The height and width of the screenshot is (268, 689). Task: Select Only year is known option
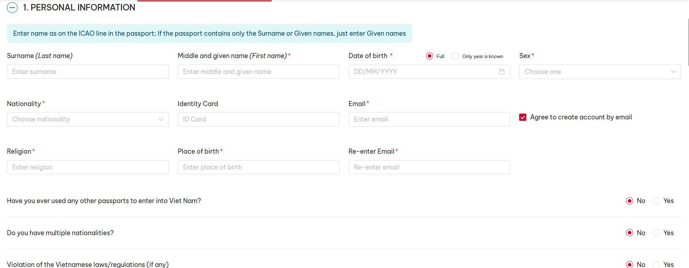[455, 56]
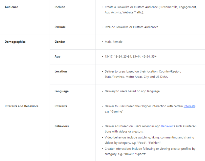This screenshot has height=161, width=205.
Task: Select the Include label cell
Action: pyautogui.click(x=60, y=7)
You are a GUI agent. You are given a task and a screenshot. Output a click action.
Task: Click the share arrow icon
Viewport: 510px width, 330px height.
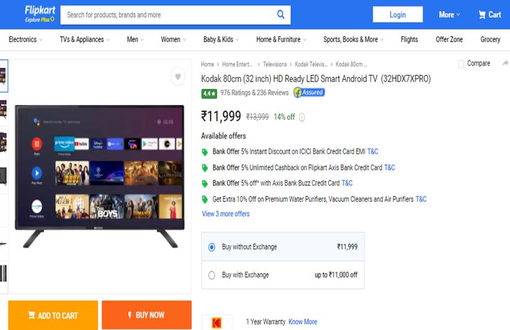(505, 64)
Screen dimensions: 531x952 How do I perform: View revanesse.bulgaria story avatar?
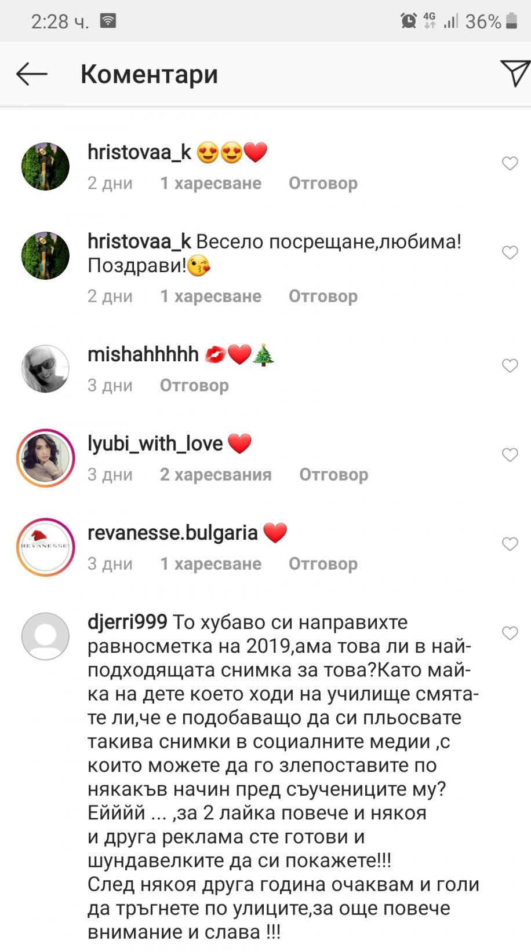pos(45,547)

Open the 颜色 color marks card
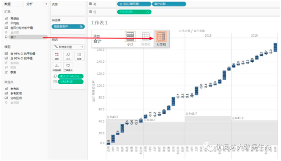point(57,56)
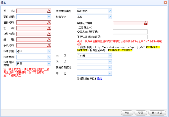Click the warning icon in 密码 field
169x117 pixels.
49,28
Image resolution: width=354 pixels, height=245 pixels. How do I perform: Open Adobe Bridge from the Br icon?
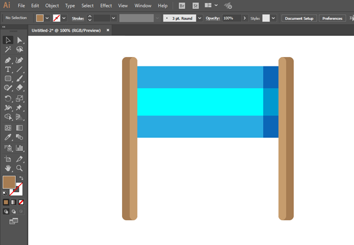point(182,5)
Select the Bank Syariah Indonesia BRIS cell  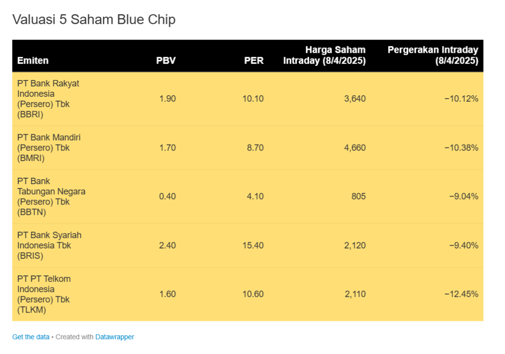(x=49, y=245)
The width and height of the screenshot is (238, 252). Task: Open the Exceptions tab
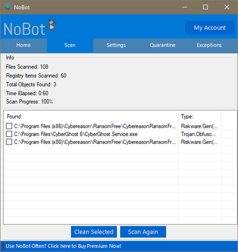pyautogui.click(x=209, y=45)
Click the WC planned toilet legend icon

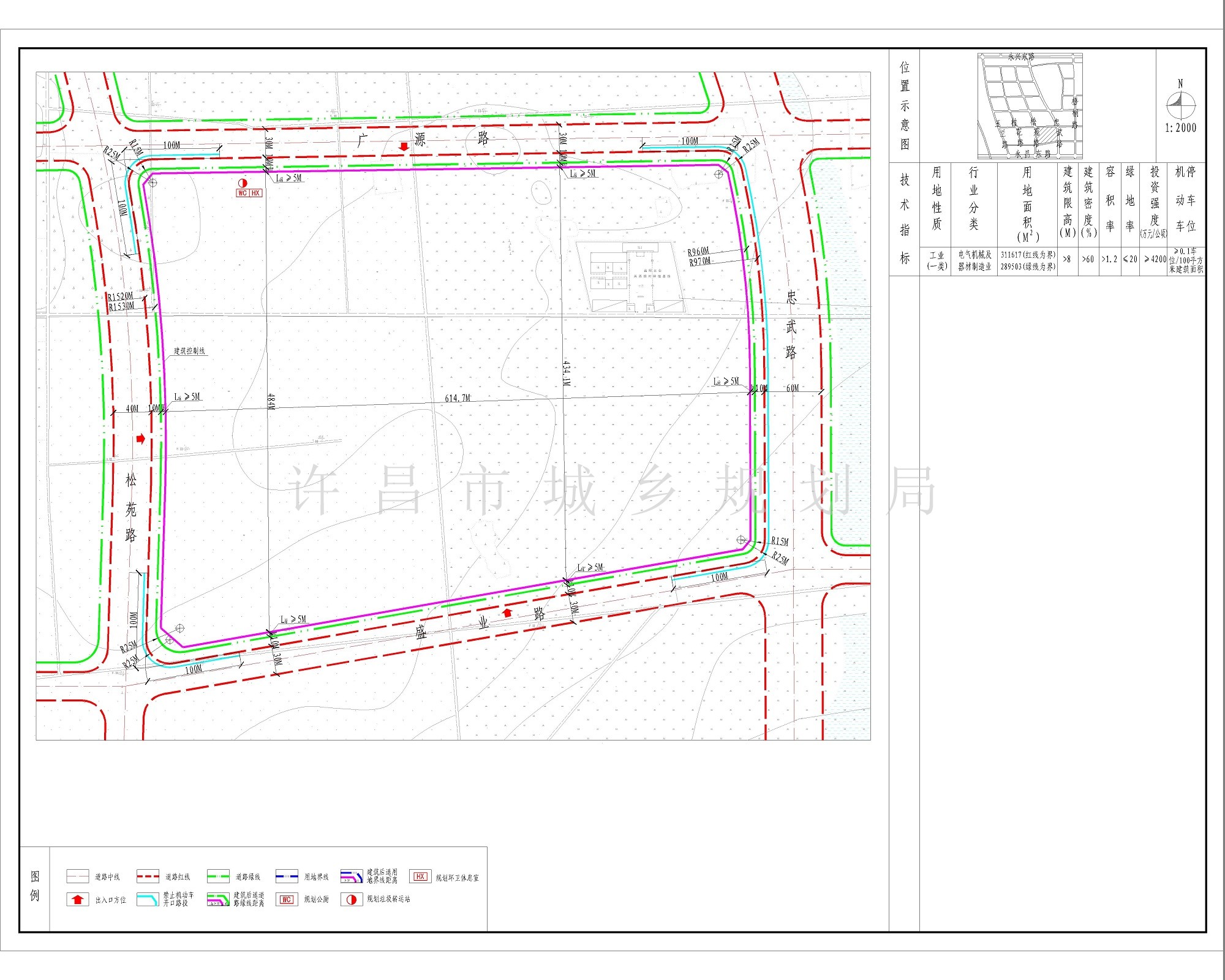[286, 900]
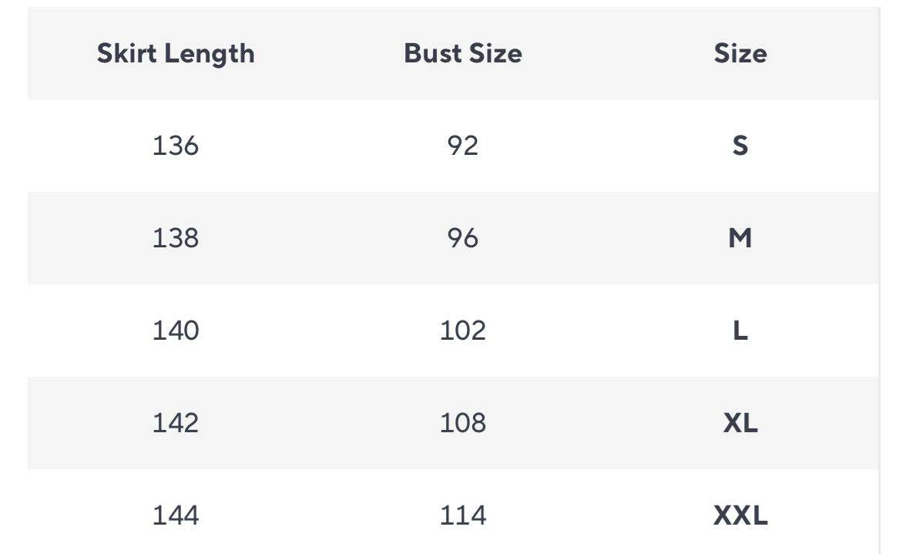
Task: Select the bust size value 92
Action: [463, 146]
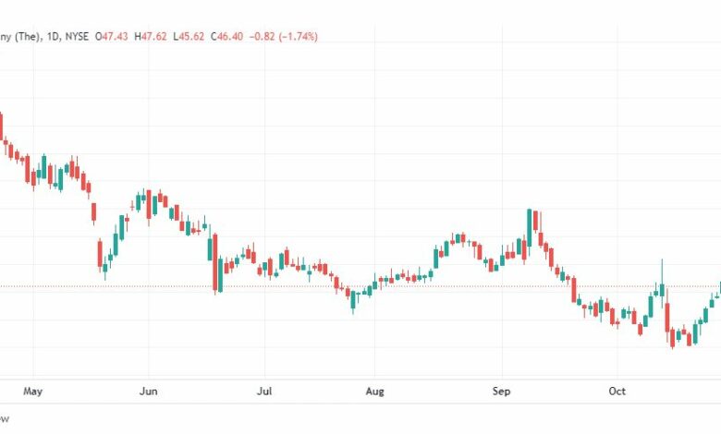Select the Aug month marker
The height and width of the screenshot is (434, 721).
374,392
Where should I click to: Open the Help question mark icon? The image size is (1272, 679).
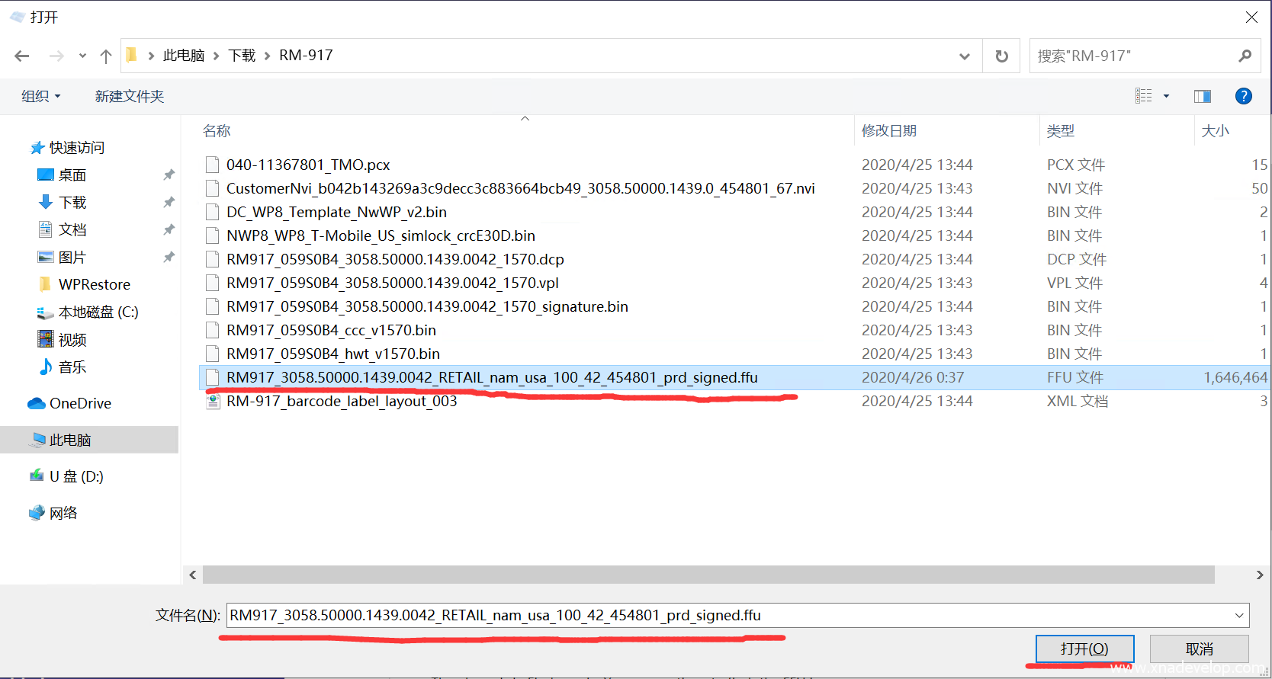pos(1243,96)
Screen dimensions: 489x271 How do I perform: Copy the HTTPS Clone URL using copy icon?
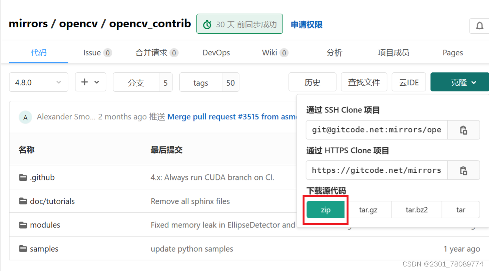[464, 170]
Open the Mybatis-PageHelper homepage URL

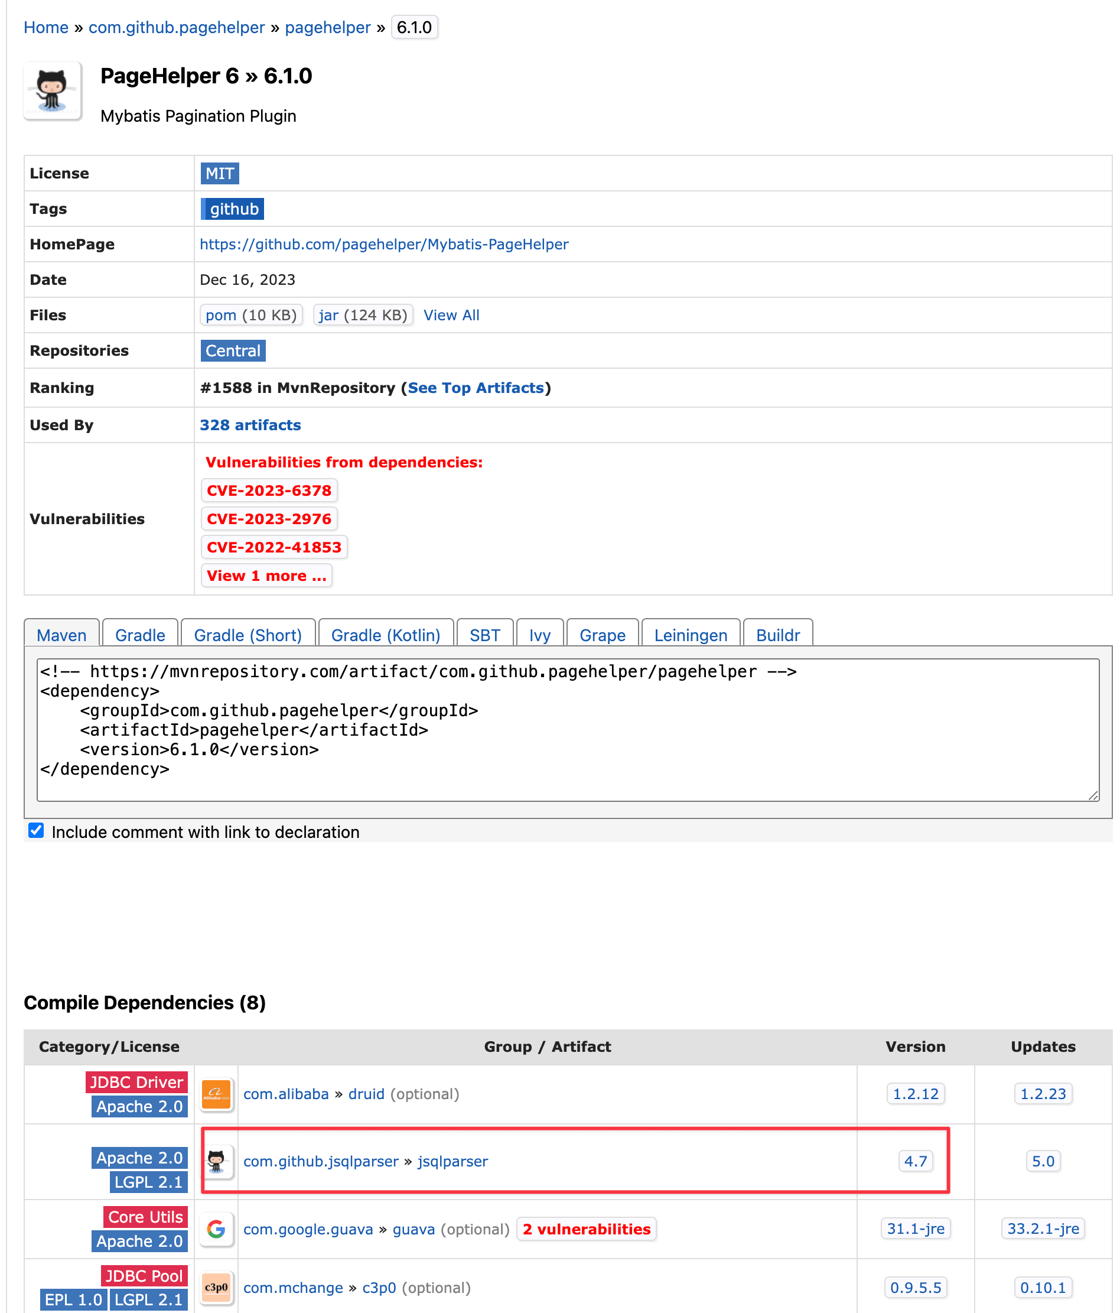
--------
▶ _WHAT NEEDS TO BE DONE_: Reproduce the items verbatim, from the line containing "Click the WC planned toilet legend icon" through the end of the items, omitting the pictures.

▶ _EXERCISE SOLUTION_:
Click the WC planned toilet legend icon

[286, 900]
Task: Select the bust size value 92
Action: [463, 146]
Select the Aug month marker
The height and width of the screenshot is (434, 721).
374,392
Where should I click to: Open the Help question mark icon? The image size is (1272, 679).
pos(1243,96)
Screen dimensions: 489x271 How do I perform: Copy the HTTPS Clone URL using copy icon?
[464, 170]
Open the Mybatis-PageHelper homepage URL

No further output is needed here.